Wednesday, July 8, 2009

Your Carbon Footprint and Food Purchases






In 2007, an article in the Economist piqued my interest. It had to do with your carbon footprint and the food you purchase.

What's a carbon footprint?

A carbon footprint is "the total set of greenhouse gas emissions caused directly and indirectly by an individual, organization, event or product" (UK Carbon Trust 2008).

Carbon dioxide is one of the common greenhouse gases in the Earth's atmosphere. Others include water vapor, methane, nitrous oxide, and ozone. Carbon seemed to be the catch word and so evolved the jargon term "carbon footprint".

Having a big footprint means you personally add more greenhouse gasses into the environment than the average person.

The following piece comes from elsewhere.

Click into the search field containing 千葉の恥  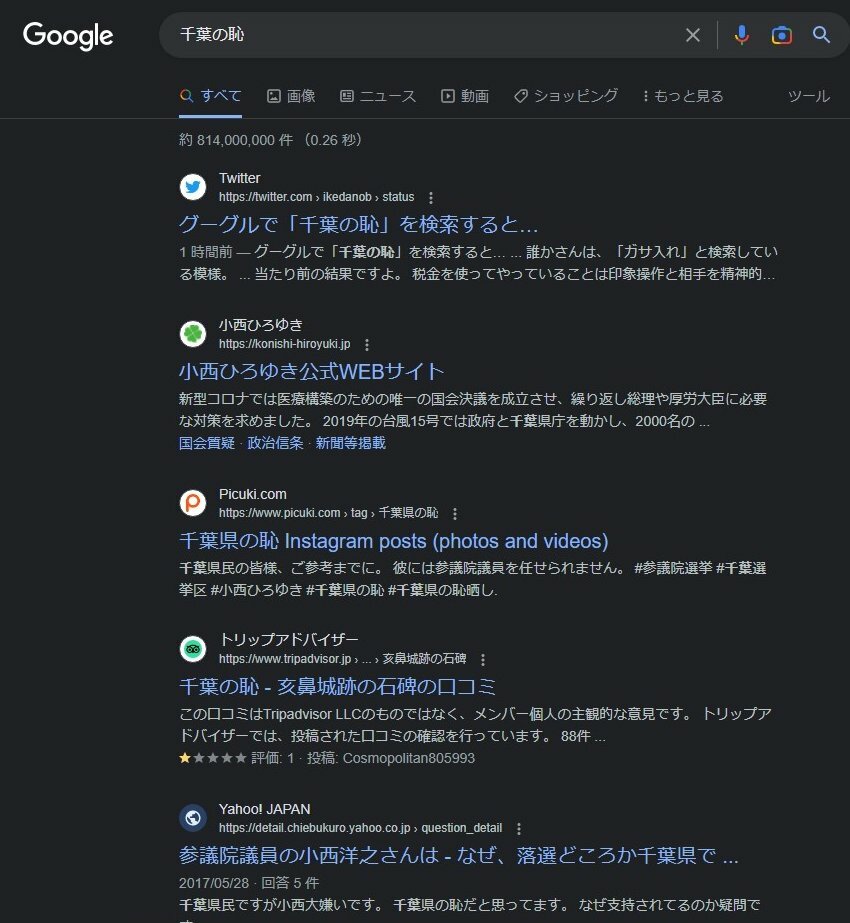pos(424,35)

The average American household burns through about 8.1 metric tons of greenhouse gases as a result of food consumption. By contrast, if your house has a car that gets 25 mpg and you drive 12,000 miles a year, that produces 4.4 metric tons of greenhouse gases.

Small shifts in an average household's diet from more greenhouse gas-intensive foods to less greenhouse gas-intensive foods would reduce that household's food-related greenhouse gas emissions as much as eating entirely local products. For example, replacing just 21 to 24 percent of red meat in the diet with chicken or fish would cut out as much greenhouse gas as buying all-local.

If, like most Americans, you get close to 30 percent of your calories from meat, dairy, and poultry, your diet contributes over 3,274 pounds (1,485.1 kilograms) [of carbon dioxide emitted annually]. Vegetarian diets contribute half that, but you can also replace your calories from red meat with fish, eggs, and poultry, for savings of over 950 pounds (430.9 kilograms).

So which foods that we buy are the culprits? If I want to shrink my carbon footprint, which foods could I buy and which should I stay away from?



1/2 Gallon Carton of Tropicana Pure Premium Orange Juice
1.7 kilograms (3.75 pounds)



Walkers Crisps
80 grams (0.17 pounds)



Bottle of Coke
360 grams (0.79 pounds)



330 ml can of Coke
170 grams (0.37 pounds)



330 ml can of Diet Coke
150 grams (0.33 pounds)



205 ml bottle of Innocent Mango and Passion Fruit Smoothie
209 grams (0.46 pounds)



Cheeseburger
3.6 kilograms (7.9 pounds)



1 Gallon of milk
2.8 kilograms (6.19 pounds)



Cereal with milk
1.2 kilograms (2.65 pounds)



Hard boiled egg
333 grams (0.73 pounds)



Good luck shrinking your carbon footprint!